The Ekphrastic Fantastic

Ekphrasis, according to The Oxford Classical Dictionary, means “the rhetorical description of a work of art.” And Edward Hirsch, in his hefty resource, A Poet’s Glossary, quotes Paul Valéry as saying, “We should apologize that we dare to speak about painting” in one breath, and, “There are important reasons for not keeping silent [since] all the arts live by words. Each work of art demand its response” in another.

Now that Paul has cleared that up, we writers might consider what it would be like to labor on a painting only to have a writer “interpret” it via ekphrastic poetry. Would we take umbrage? Would we be flattered?

Me, I’d be happy to invite all comers with their various interpretations, but the thing about ekphrastic poetry is that it yields a spectrum of styles and results. Some poems can blatantly interpret, sometimes taking obvious liberties because they can, while others are more delicately descriptive, as if it’s a game of “close your eyes and listen, my child, seeing if my words can’t paint as well as the master.”

Best for both purposes are puzzling paintings like Paul Delvaux’s Village of the Mermaids, which led to Lisel Mueller’s  poem “Paul Delvaux: The Village of the Mermaids.” Mueller’s poem asks (and implicitly creates) more questions than it states answers–for me, a valid purpose of ekphrastic poetry.

Mueller is our woman in Havana, so to speak, giving us a play-by-play of the curiosity she sees before her. Mermaids? These look like no mermaids Hans Christian Andersen (or, for that matter, Walt Disney) has ever conjured. They look like nuns. No. Like prostitutes, Mueller says. Such opposites are a graphic throwing out of the hands in confusion. They are also an invitation for the reader to find and scrutinize the painting as well. Which is it? And is the writer correct?

For Mueller, the lodestone of the painting is the man in black and in back. In stanza one, the words “The painter” come up right after this mystery man is mentioned, as if implying perhaps the painter himself is walking away. Or not, as wondered in stanza three, where the poet returns to the man in black, this time calling him the only “familiar figure” just after mentioning the date, 1942–a year sure to bring Hitler to mind. The man in black is “approaching the sea, / and he is small and walking away from us.”

“Small” could imply insignificant, unworthy, or helpless, all of which would send the poem in drastically different directions. What the poem gets right, and what serves the ekphrastic art perfectly, is how the poem echoes the painting’s mysterious nature. Mueller respects the painting by wondering while avoiding direct interpretations. Unless you, the reader, want to take the baton and finish the race yourself by interpreting Mueller’s poem and, by proxy, the painting, too.

But isn’t that what any museum patron can do, or should do, while staring at the original canvas?
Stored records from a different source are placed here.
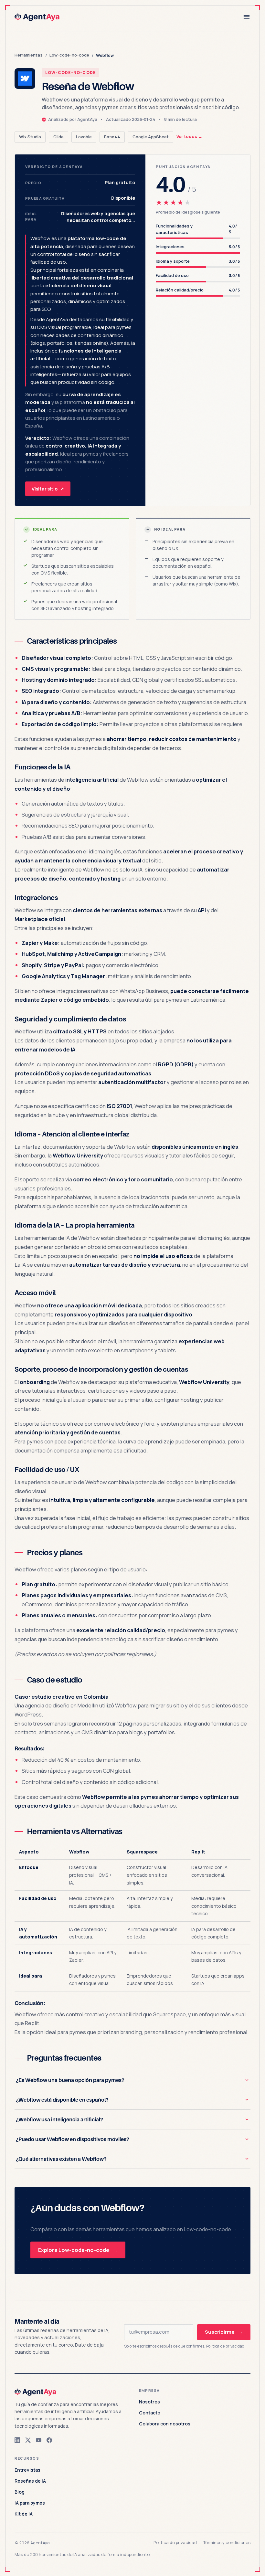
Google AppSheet (150, 137)
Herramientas (29, 55)
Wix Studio (30, 137)
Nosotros (149, 2402)
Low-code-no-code (69, 55)
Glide (58, 137)
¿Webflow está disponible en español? (62, 2099)
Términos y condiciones (226, 2542)
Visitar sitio (48, 489)
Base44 (112, 137)
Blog (20, 2492)
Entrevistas (27, 2470)
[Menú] (246, 17)
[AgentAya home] (38, 17)
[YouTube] (38, 2440)
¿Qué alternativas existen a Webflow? (61, 2159)
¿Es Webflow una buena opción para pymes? (70, 2080)
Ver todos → (189, 136)
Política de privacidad (225, 2346)
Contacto (149, 2413)
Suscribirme (224, 2331)
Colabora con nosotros (164, 2424)
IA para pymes (30, 2503)
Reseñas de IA (30, 2481)
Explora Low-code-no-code (78, 2250)
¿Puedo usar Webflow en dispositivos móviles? (72, 2139)
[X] (28, 2440)
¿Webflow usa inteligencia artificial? (59, 2119)
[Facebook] (49, 2440)
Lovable (84, 137)
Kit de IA (24, 2514)
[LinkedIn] (17, 2440)
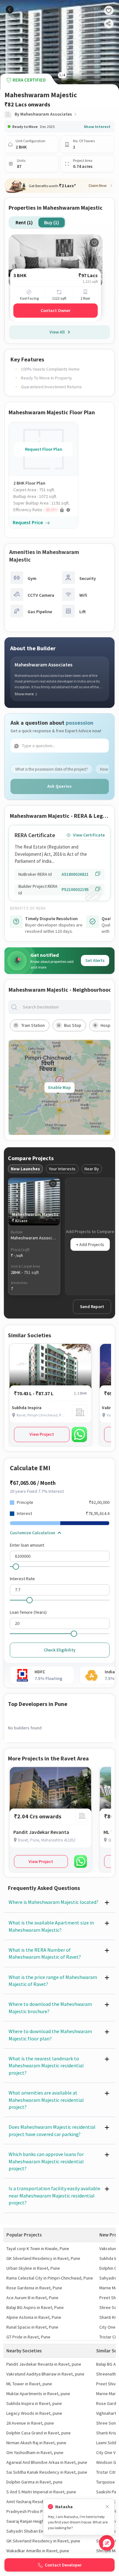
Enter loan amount (27, 1545)
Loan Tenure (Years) (28, 1612)
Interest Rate (22, 1578)
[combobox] (64, 1007)
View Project (42, 1434)
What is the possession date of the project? (51, 769)
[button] (45, 509)
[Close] (107, 2506)
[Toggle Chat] (107, 2543)
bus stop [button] (72, 1025)
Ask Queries (59, 786)
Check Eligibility (60, 1650)
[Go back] (10, 10)
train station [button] (33, 1025)
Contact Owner (55, 310)
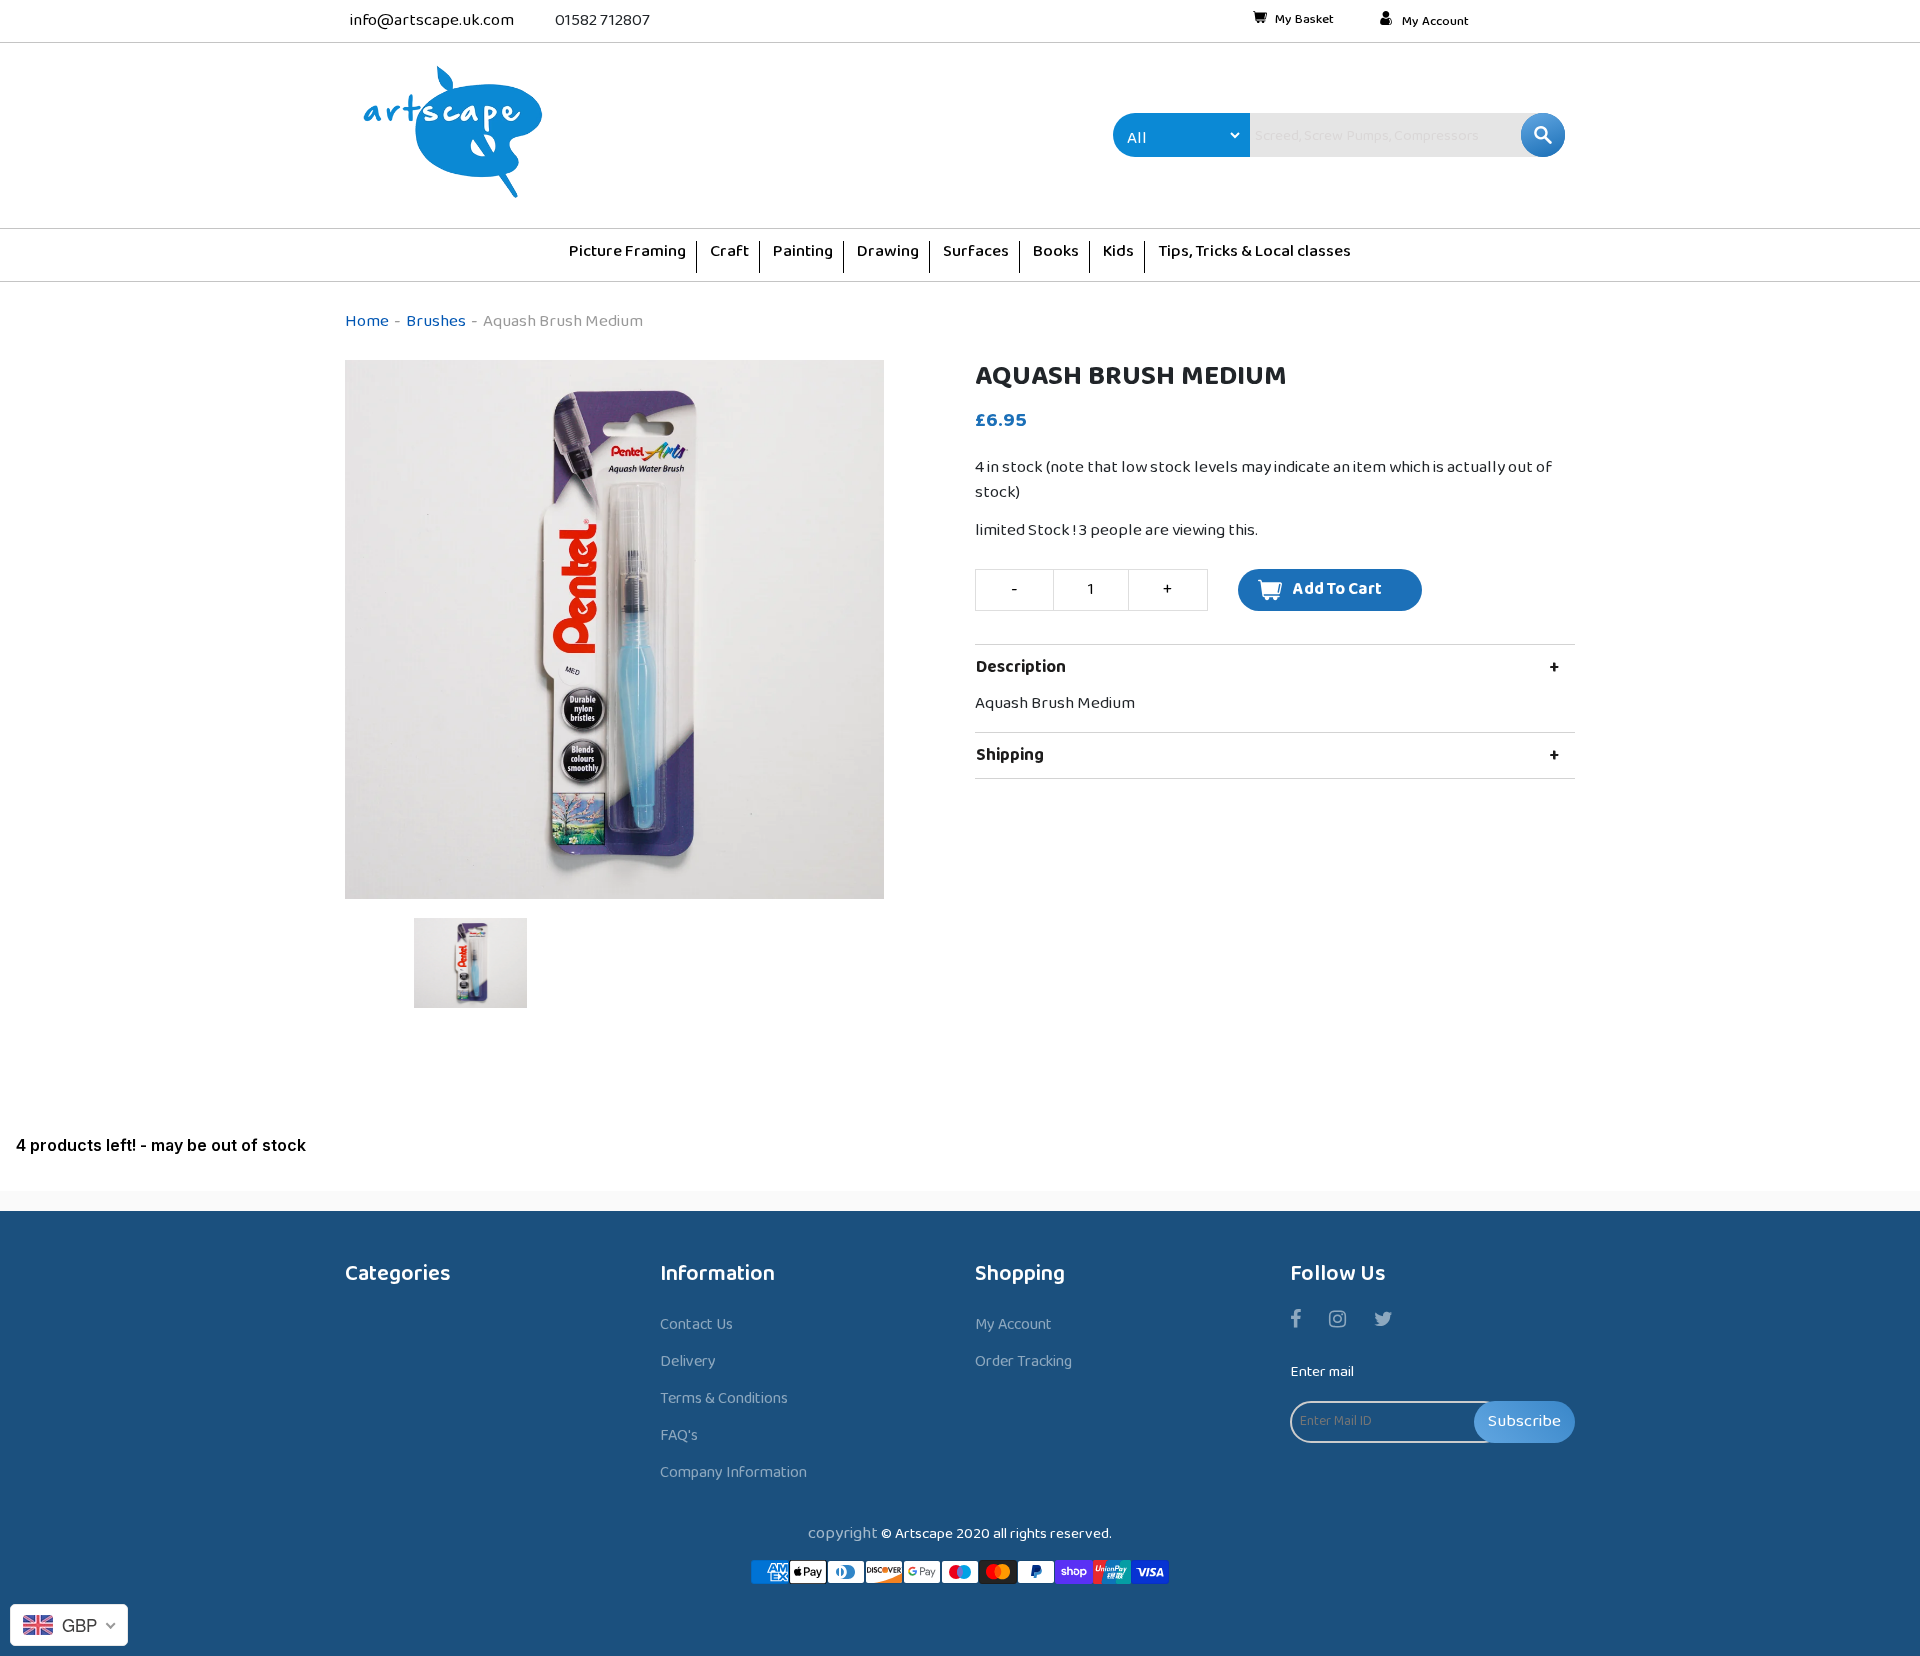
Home (367, 321)
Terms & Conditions (724, 1398)
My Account (1435, 22)
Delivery (688, 1361)
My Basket (1304, 21)
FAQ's (679, 1435)
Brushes (436, 321)
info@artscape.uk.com (432, 20)
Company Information (733, 1472)
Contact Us (696, 1324)
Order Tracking (1023, 1361)
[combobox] (1365, 135)
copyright (843, 1533)
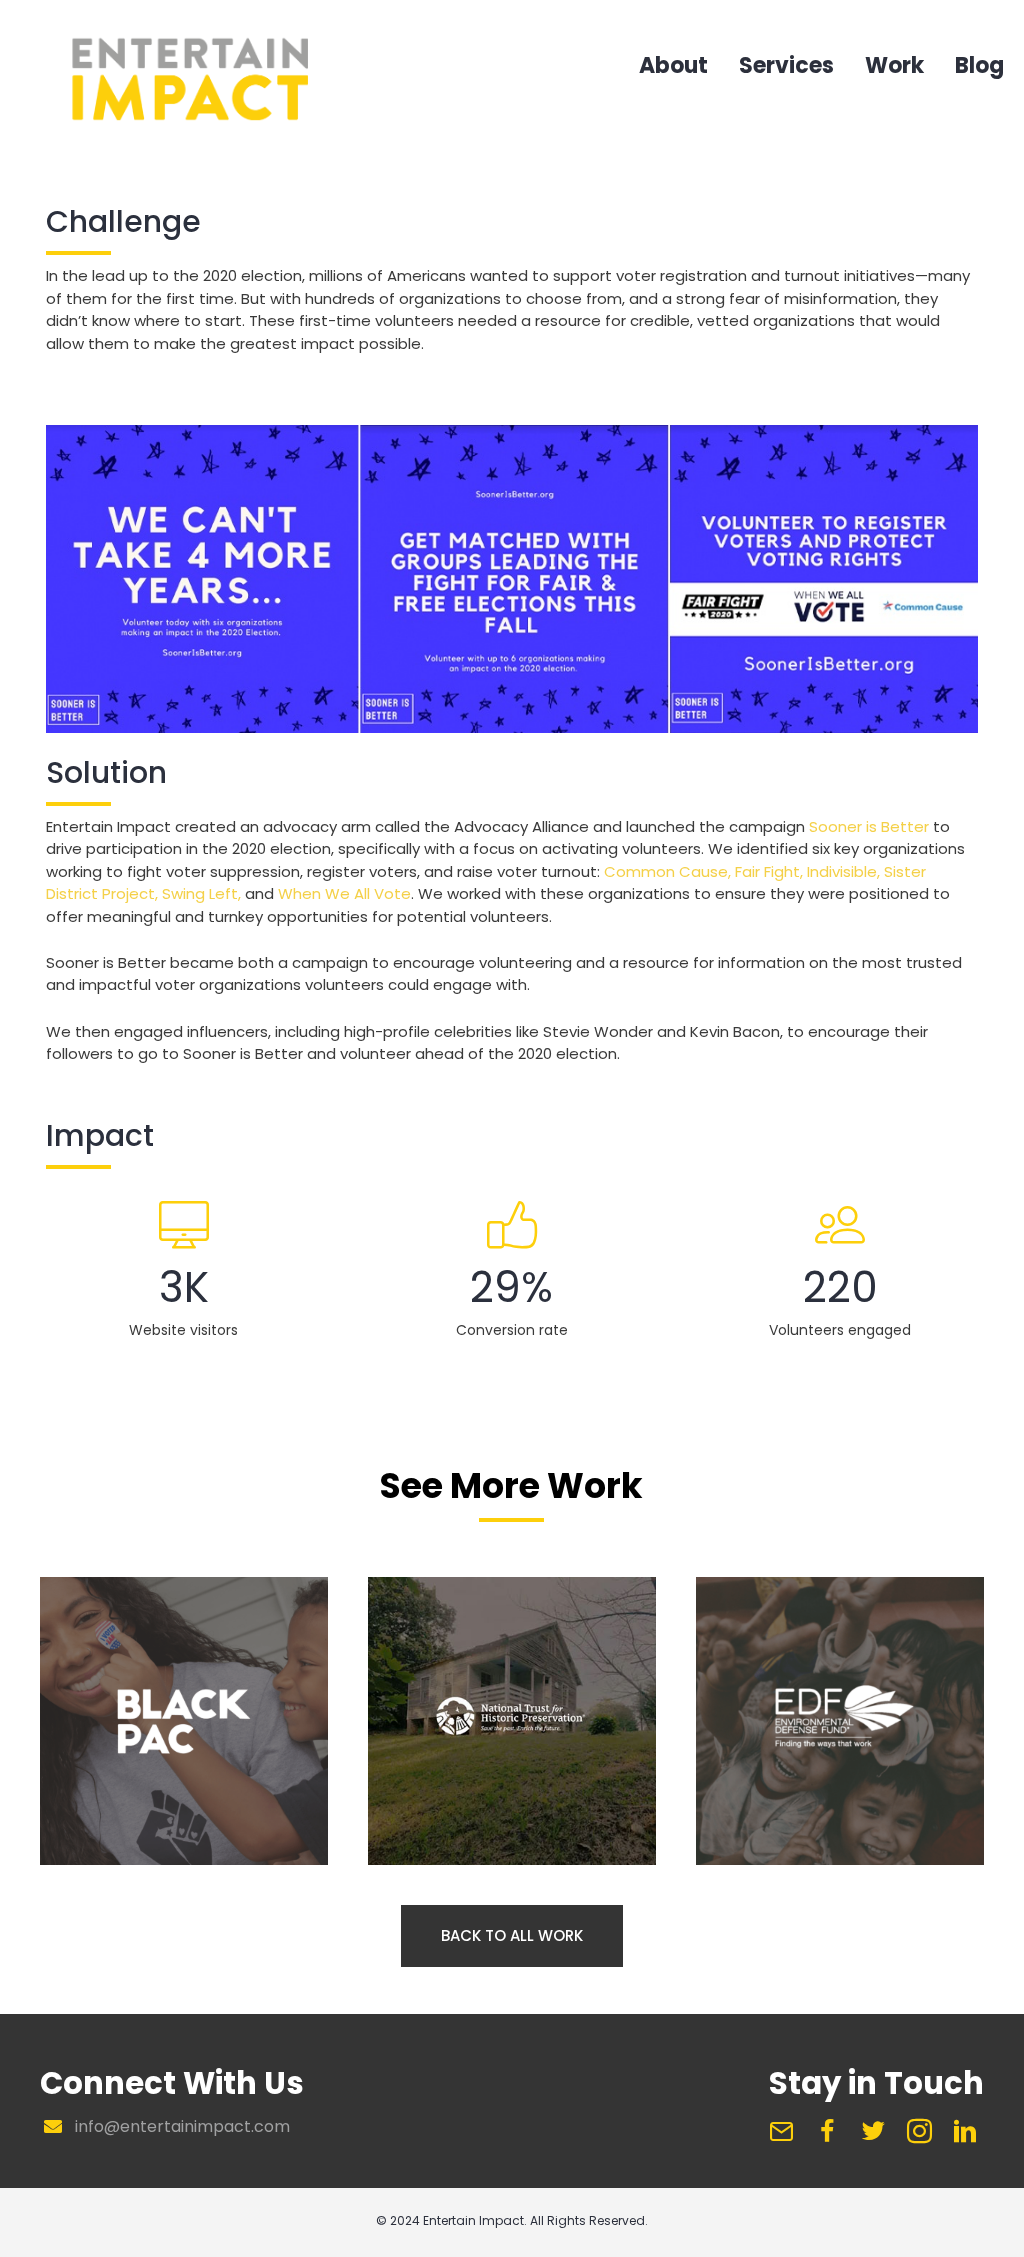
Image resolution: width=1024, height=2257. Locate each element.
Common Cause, (667, 871)
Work (894, 68)
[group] (184, 1270)
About (673, 68)
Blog (979, 68)
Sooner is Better (869, 826)
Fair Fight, (769, 871)
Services (786, 68)
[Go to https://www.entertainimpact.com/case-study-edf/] (840, 1718)
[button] (512, 1936)
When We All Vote (344, 893)
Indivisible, (843, 871)
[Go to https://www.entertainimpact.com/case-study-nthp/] (512, 1718)
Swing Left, (201, 893)
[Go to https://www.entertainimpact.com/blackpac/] (184, 1718)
I think so, and therein lies a happy marriage of painting and writing, of art and art.

mermaids

“Paul Delvaux: The Village of the Mermaids”

Oil on canvas, 1942 

by Lisel Mueller

Who is that man in black, walking
away from us into the distance?
The painter, they say, took a long time
finding his vision of the world.

The mermaids, if that is what they are
under their full-length skirts,
sit facing each other
all down the street, more of an alley,
in front of their gray row houses.
They all look the same, like a fair-haired
order of nuns, or like prostitutes
with chaste, identical faces.
How calm they are, with their vacant eyes,
their hands in laps that betray nothing.
Only one has scales on her dusky dress.

It is 1942; it is Europe,
and nothing fits. The one familiar figure
is the man in black approaching the sea,
and he is small and walking away from us.